H3 serialization is used in Baratine for the document storage. Its requirements are:
- Must be searchable for document queries
- Reasonably fast and compact
- Supports Java serialization
- Supports self-described, inline schema
- Allows graphs but does not require them
- Allows for predefined schema
- Reasonably simple, avoiding many exception cases
0x00 - 0x7f # integer 0x80 - 0xbf # utf-8 strings 0xc0 - 0xcf # binary data 0xd0 # object definition 0xd1 - 0xef # objects 0xf0 # null 0xf1 # false 0xf2 # true 0xf3 # 64-bit double 0xf4 # 32-bit float 0xf5 # chunked string 0xf6 # chunked binary 0xf7 # back reference for graphs 0xf8 # graph reference for next object 0xf9 # graph references for all following objects 0xfa-0xfe # reserved 0xff # error/invalid (reserved)
Integers are encoded with a variable length. Low-order chunks are first. The high bit is set if additional bytes are required.
For the pre-defined ranges, the high bit is the high bit of the range. So 0x00 is the final byte for an integer, while 0x40 requires additional bytes.
0x80 # zero-character string 0x81 'a' # one-character string 0xb2 0x01 ... # 18-character string (1 * 16 + 2)
Signed integers use the zig-zag encoding. The low order bit is the sign bit, so positive and negative numbers alternate.
0x00 # integer 0 0x01 # integer -1 0x02 # integer 1 0x03 # integer -2 0x40 0x01 # integer 32 (1 * 0x40 + 0 converted using zig-zag)
Objects encode their type followed by their data. There are currently four object types:
class # fixed named fields list # variable-length data map # key, value pairs enum # enumeration using integers to select the value
Object definitions are used to self-describe the schema. The format looks like:
class def --------- uint # object id string # type name (java class name) uint # type (class, list, map, enum) uint # number of fields field def --------- string # name uint # type (must be 1)
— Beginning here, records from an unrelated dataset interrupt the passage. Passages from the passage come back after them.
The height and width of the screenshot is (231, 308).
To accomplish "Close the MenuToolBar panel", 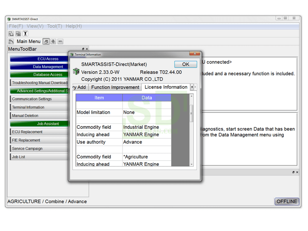I will [x=87, y=49].
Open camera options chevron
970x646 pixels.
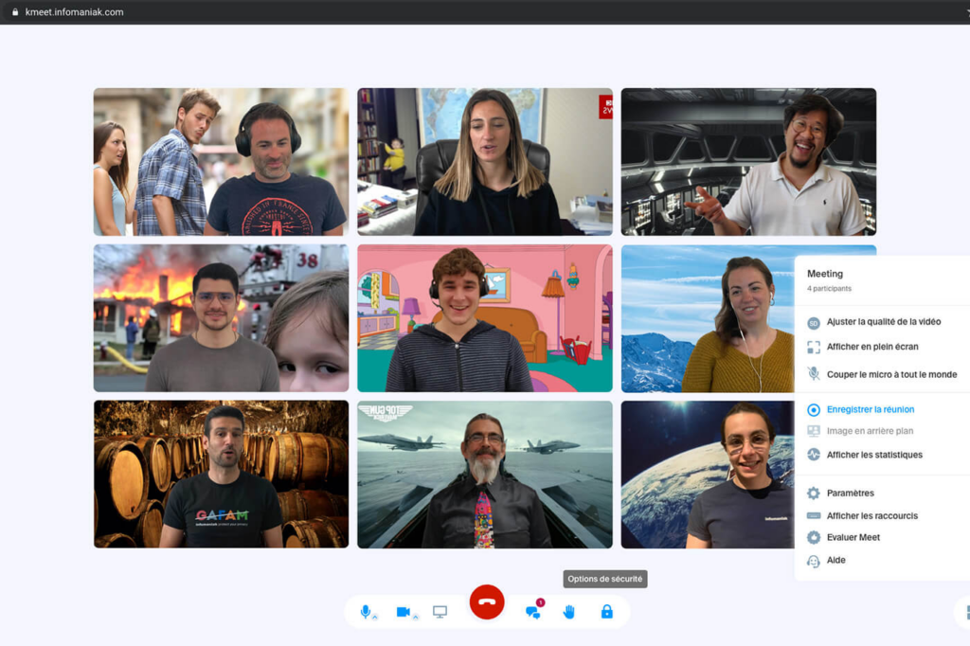click(415, 617)
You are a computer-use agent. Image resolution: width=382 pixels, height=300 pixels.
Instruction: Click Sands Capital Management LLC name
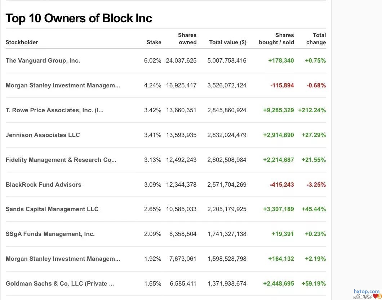pyautogui.click(x=52, y=209)
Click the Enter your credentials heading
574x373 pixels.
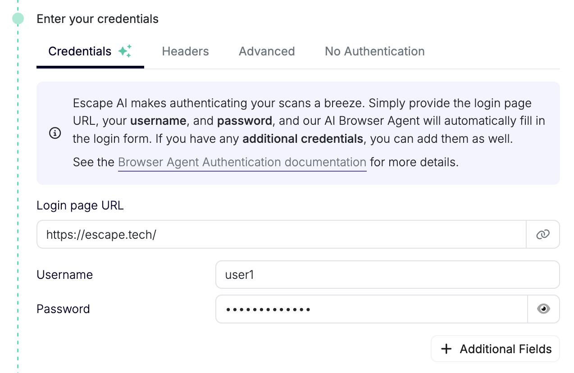point(97,19)
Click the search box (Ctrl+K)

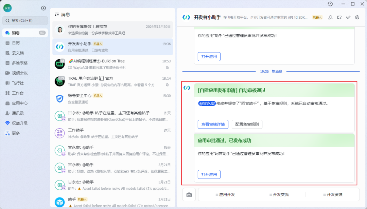tap(25, 21)
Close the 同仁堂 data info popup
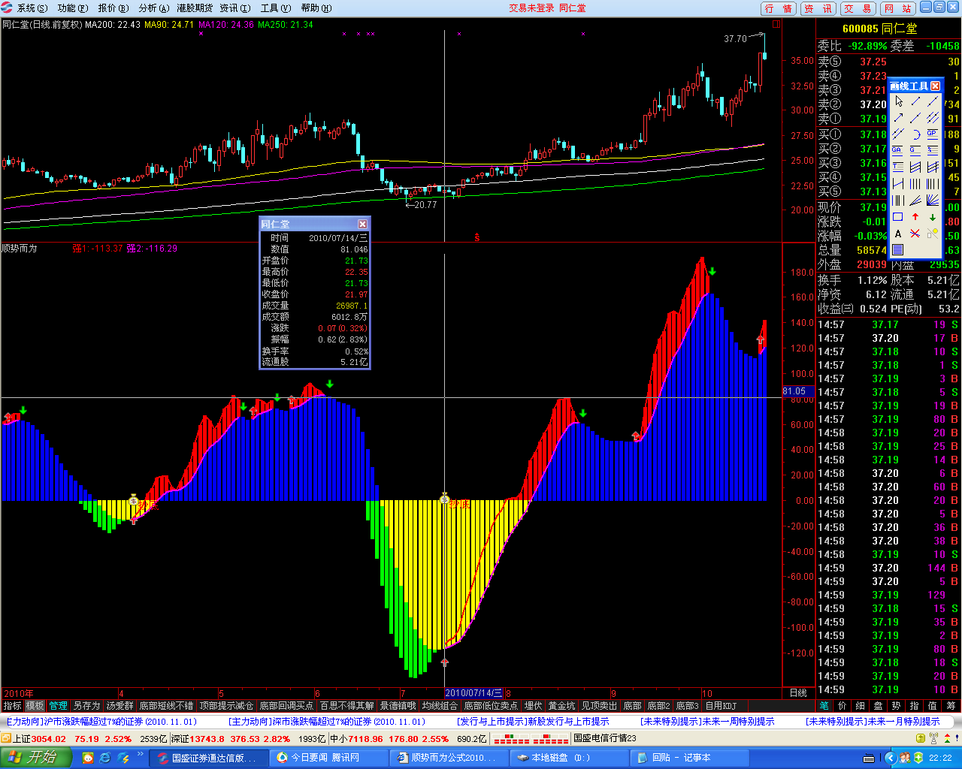Image resolution: width=962 pixels, height=769 pixels. coord(362,224)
Class-typed objects are encoded with their object definition followed by field values. The field values match the order of the fields defined by the class definition.
0xe1 0x04 0x85 hello # def 65 field 1="hello"
Lists are variable length, comprised of chunks. Each chunk has a length integer, where the lowest bit is a ‘more’ flag. If non-zero, there are more chunks.
0xd9 0x02 0x85 hello # def 9 (list), length=1, more=0, string "hello"
Maps are variable length, comprised of chunks. Each chunk has a length integer, where the lowest bit is a ‘more’ flag. If non-zero, there are more chunks.
0xd8 0x02 0x83 key 0x85 hello # def 8 (map), length=1, more=0 # key "key", value "hello"